Henry Ford wrote a book in which he claimed that the key to success for businesses was to focus solely on the product and nothing more. Something that is easily said from someone whom replaced the horse and buggy with internal combustion vehicles offering extraordinary convenience to the West. This translates well into an analogy for Icare- a Finnish company that prior to their tonometric invention had largely been an unknown. Realizing that no practical tonometry method existed, Rebound Tonometry came without the need for drops or air-puff or fear for that matter. IOPs could now be obtained (accurately) with five light-touches of the cornea; practically unnoticeable and completely painless. For the most part, we agree with those claims and find them mostly to be true– the ICare is a amazing feat of technology that bypasses the air-puff and need for numbing drops altogether. But of course, there is a price that must be paid. We find that the Icare requires some user skill/experience to use, and for uncooperative patients, it may take a few tries to get reliable readings (in between the blinks and lashes). The device can also be intimidating despite not blasting air to the cornea, it does still make contact with the cornea with the use of a tiny probe, and depending on the tear film, can feel sticky or slightly aggressive. Above all though, the Icare is not as efficient as a Non-contact tonometer would be. Since it’s a handheld device, IOPs can be taken anywhere however that doesn’t mean it will mesh well with your current pre-test environment (given desktop instruments). In the absence of an experienced operator, expects IOPs to take longer.
OUR TAKE: A triumph for tonometry that avoids the numbing and air-puff, yet lacks efficiency in office settings. As accurate as your Goldmann with higher patient compliance.
#1. What is Rebound Tonometry?
Unlike Non-Contact Tonometry, or Goldmann Applanation Tonometry, the iCare utilizes a very lightweight and ergonomic probe that momentarily makes contact with the cornea. The instrument’s software records and analyzes the effect caused by each rebound, and produces a reading (in mmHg) indicating a measure of pressure. The eye’s intra-ocular pressure (IOP) has an effect on the rebounding of the probe, and therefore can be measured by the analyzation of the probe’s contact with the eye. Rebound tonometry is unique in that no puff of air is utilized, and despite contact with the cornea, no anesthetic drops are required. Patient’s describe rebound tonometry as a soft feather gently bumping the eye; some patients do not observe a corneal reflex reaction. As mandated by the FDA, rebound probes are single use, and are typically made from the same material as your Goldmann applanation tips.

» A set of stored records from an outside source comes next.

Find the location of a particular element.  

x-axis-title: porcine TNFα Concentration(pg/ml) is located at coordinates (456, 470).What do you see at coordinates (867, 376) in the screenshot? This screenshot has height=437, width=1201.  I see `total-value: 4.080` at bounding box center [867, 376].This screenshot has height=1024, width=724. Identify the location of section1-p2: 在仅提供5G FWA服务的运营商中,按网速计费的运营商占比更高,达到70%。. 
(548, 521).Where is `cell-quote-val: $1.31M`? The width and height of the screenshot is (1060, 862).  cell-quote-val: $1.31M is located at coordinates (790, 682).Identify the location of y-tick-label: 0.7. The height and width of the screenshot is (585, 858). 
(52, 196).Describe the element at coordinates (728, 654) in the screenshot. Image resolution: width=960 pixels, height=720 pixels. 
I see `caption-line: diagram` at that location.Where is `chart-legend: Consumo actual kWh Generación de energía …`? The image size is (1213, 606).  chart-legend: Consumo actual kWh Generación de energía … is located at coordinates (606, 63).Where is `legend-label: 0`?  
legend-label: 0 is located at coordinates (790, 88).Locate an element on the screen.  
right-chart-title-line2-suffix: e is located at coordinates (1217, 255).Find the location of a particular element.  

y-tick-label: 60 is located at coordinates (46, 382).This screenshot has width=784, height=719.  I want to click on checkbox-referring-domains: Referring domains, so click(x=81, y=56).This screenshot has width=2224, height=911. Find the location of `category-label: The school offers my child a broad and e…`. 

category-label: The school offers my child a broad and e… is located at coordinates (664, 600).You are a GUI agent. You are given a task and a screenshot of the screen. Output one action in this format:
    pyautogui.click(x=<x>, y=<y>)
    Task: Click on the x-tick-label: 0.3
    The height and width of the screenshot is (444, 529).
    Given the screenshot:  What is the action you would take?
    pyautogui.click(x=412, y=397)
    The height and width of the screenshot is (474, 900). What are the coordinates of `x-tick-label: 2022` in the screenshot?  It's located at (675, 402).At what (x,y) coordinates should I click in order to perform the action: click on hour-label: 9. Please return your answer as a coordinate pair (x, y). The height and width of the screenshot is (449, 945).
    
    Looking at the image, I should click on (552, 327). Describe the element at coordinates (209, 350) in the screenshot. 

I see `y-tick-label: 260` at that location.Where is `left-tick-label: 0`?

#2. Accurate In Comparison
The Icare has undergone multiple clinical studies indicating the instrument is within 1.2mmHg (average) of a properly performed Goldmann Applanation Tonometry exercise. In our own unofficial testing of the Icare, we found central IOPs (straight 2mm from the nasal and temporal limbus) to slightly overestimate IOPs by a mean of 2mmHg. The Icare as a screening IOP device is an accurate option, however is not as accurate as Goldmann Applanation Tonometry (GAT).
There are other portable tonometers; the TonoPen XL, and the Diaton, however none are as portable and as easy to use as the Icare. Requiring no drops, the Icare can be used on virtually any patient, in virtually any position. Even elderly patients whom are bound to horizontal positions can be tested without strain. The Icare’s battery supply should last several months (with normal daily use) and requires no recharging or corded power supply.
It does not have a built-in printer, nor does it have the availability to wirelessly print via bluetooth. All results must be recorded by the operator.
It does store the last 10 measurements, however it will not save patient information.
No. The procedure for both eyes is identical. There is no input required prior or post test.
Yes. The device takes 5 consecutive measurements, and averages the 5 IOPs to read the mean measurement on the analog screen.